Aims: Renin-angiotensin system inhibitors (RASi) are the most effective treatments for diabetic kidney disease but significant residual renal risk remains, possibly because of other mechanisms of kidney disease progression unrelated to RAS that may be present. Sodium-glucose co-transporter-2 inhibitors reduce albuminuria and may complement RASi by offering additional renal protection. This post hoc analysis investigated the effects of dapagliflozin on cardio-renal risk factors in patients with type 2 diabetes (T2D) with increased albuminuria treated with or without RASi at baseline. Materials and methods: We evaluated the effects of dapagliflozin 10 mg/day over 12–24 weeks across 13 placebo-controlled studies in patients with T2D with a urinary albumin-to-creatinine ratio (UACR) ≥30 mg/g at baseline.

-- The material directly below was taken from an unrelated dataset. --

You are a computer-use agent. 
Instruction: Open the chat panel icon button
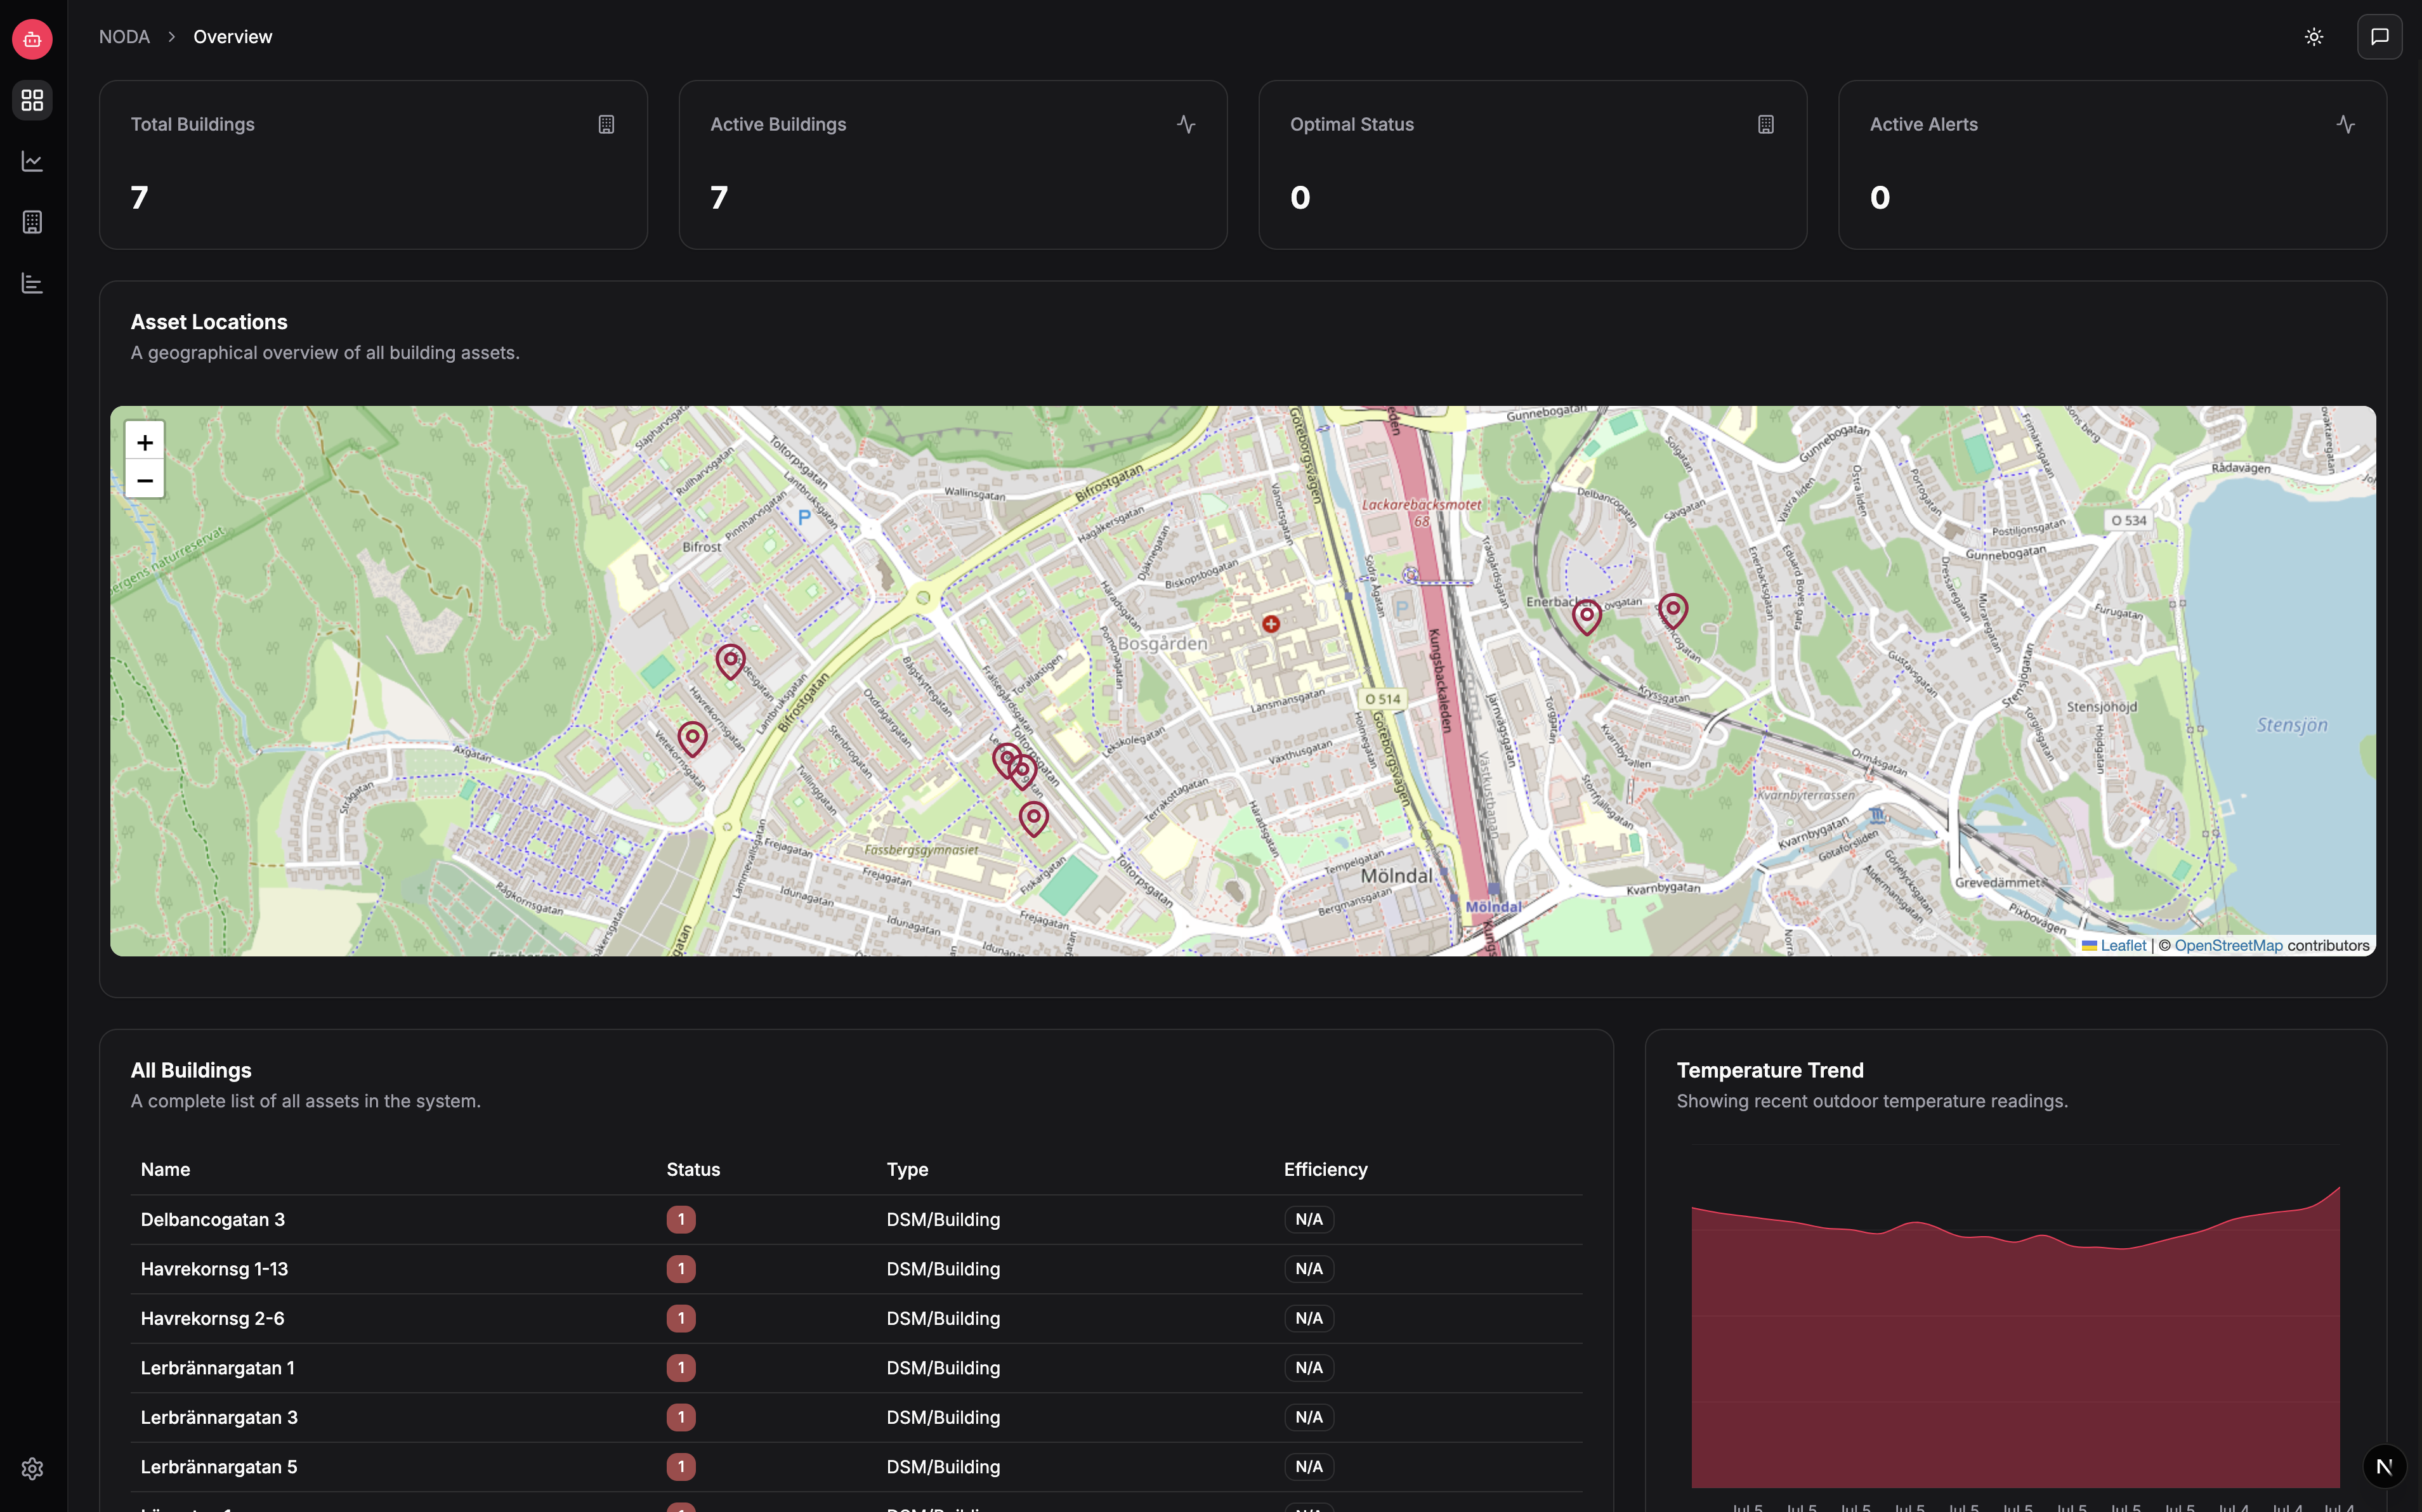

Patients were divided into two subgroups based on treatment with or without RASi at baseline. Results: Compared with patients with RASi at baseline (n = 957), patients without RASi (n = 302) were younger, had a shorter duration of diabetes (7 vs. 12 years), higher estimated glomerular filtration rate (eGFR) and lower UACR, serum uric acid (sUA), body weight and systolic blood pressure. Placebo-adjusted treatment effects of dapagliflozin on UACR, eGFR, glycated haemoglobin and haematocrit over 24 weeks were similar across groups. Mean reductions in body weight and sUA were more distinct in patients without RASi treatment at baseline. Conclusions: Treatment with dapagliflozin over 24 weeks provides similar clinically relevant improvements in metabolic and haemodynamic parameters, and similar reductions in UACR, in patients with T2D with elevated albuminuria treated with or without RASi at baseline. © 2019 The Authors. Diabetes, Obesity and Metabolism published by John Wiley & Sons Ltd.